BEGIN Reading text

2.1.3.2.5 - Conditional Probability

A conditional probability is the probability of one event occurring given that a second event is known to have occurred. This is communicated using the symbol \(\mid\) which is read as "given." For example, \(P(A\mid B)\) is read as "Probability of A given B."

A conditional probability can be computed using a two-way contingency table. In the examples below, note that we're only interested in the events in one row or column.

Example: PA Resident given Undergraduate Section

The two-way contingency table below displays Penn State World Campus enrollments from Fall 2019 in terms of academic level (undergraduate and graduate) and state residency (Pennsylvania and non-Pennsylvania).

Two-Way Table of Academic Level and State Residency
	Pennsylvania	Non-Pennsylvania	Total
Undergraduate	3757	4603	8360
Graduate	2253	4074	6327
Total	6010	8677	14687

Given an individual is an undergraduate student, what is the probability they are a Pennsylvania resident?

We know the individual is an undergraduate student, so we will only look at the row containing the 8360 undergraduate students. Of those 8360 undergraduate students, 3757 were Pennsylvania residents.

\(P(PA \mid Undergrad) = \dfrac{3757}{8360}=0.449\)

Given an individual is a Pennsylvania resident, what is the probability they are an undergraduate student?

END Reading text

Stated task 1 - Using only the conditional probability text, decide whether each statement agrees with it, and answer yes or no, quoting the words of the text that decide it. (a) The symbol placed between two events is read as "given." (b) The table shows enrollments from Fall 2020. (c) Of the undergraduate students, 3757 were Pennsylvania residents.

BEGIN Data extract

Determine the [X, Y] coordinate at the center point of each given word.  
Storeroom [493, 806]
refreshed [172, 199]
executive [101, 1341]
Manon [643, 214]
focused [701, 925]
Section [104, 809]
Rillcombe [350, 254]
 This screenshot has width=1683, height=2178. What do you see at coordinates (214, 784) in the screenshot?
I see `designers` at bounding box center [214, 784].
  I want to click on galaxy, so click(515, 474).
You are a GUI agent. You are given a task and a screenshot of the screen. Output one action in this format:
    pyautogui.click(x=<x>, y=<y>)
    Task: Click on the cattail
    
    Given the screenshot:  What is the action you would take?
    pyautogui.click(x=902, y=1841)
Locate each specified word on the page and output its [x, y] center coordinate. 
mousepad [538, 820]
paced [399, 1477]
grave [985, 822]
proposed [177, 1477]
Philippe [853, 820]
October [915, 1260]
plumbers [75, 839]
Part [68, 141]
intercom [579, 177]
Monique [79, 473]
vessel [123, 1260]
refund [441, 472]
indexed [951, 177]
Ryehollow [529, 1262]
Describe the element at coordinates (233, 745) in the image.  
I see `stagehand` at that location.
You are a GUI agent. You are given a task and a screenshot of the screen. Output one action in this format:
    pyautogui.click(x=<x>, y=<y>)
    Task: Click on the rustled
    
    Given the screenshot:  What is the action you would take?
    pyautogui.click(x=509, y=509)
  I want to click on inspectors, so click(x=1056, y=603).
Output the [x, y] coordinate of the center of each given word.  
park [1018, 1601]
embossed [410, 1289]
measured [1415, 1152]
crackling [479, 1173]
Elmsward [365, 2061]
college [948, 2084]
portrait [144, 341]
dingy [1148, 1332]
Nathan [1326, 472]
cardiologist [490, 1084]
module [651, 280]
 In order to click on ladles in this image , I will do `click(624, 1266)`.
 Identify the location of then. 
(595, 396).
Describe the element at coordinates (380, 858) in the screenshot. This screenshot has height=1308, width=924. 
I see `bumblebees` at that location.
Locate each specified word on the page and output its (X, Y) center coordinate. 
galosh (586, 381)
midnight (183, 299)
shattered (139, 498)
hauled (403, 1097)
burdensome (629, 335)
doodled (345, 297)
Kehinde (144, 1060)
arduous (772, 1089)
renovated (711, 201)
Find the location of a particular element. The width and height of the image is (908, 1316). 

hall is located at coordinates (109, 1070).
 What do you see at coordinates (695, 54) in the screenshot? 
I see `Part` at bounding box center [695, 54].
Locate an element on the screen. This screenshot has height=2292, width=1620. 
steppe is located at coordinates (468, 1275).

END Data extract

Stated task 2 - In the rows from the line holding "measured [1415, 1152]" through the end of the rows, inclusive, swap "screenshot" for "image" and write those lines out again with nothing else changed.

Exercise output 1 -
(a) Yes: "This is communicated using the symbol \(\mid\) which is read as "given.""
(b) No: "Penn State World Campus enrollments from Fall 2019"
(c) Yes: "Of those 8360 undergraduate students, 3757 were Pennsylvania residents."

Exercise output 2 -
measured [1415, 1152]
crackling [479, 1173]
Elmsward [365, 2061]
college [948, 2084]
portrait [144, 341]
dingy [1148, 1332]
Nathan [1326, 472]
cardiologist [490, 1084]
module [651, 280]
 In order to click on ladles in this image , I will do `click(624, 1266)`.
 Identify the location of then. 
(595, 396).
Describe the element at coordinates (380, 858) in the image. This image has height=1308, width=924. 
I see `bumblebees` at that location.
Locate each specified word on the page and output its (X, Y) center coordinate. 
galosh (586, 381)
midnight (183, 299)
shattered (139, 498)
hauled (403, 1097)
burdensome (629, 335)
doodled (345, 297)
Kehinde (144, 1060)
arduous (772, 1089)
renovated (711, 201)
Find the location of a particular element. The width and height of the image is (908, 1316). 

hall is located at coordinates (109, 1070).
 What do you see at coordinates (695, 54) in the image? 
I see `Part` at bounding box center [695, 54].
Locate an element on the screen. This image has height=2292, width=1620. 
steppe is located at coordinates (468, 1275).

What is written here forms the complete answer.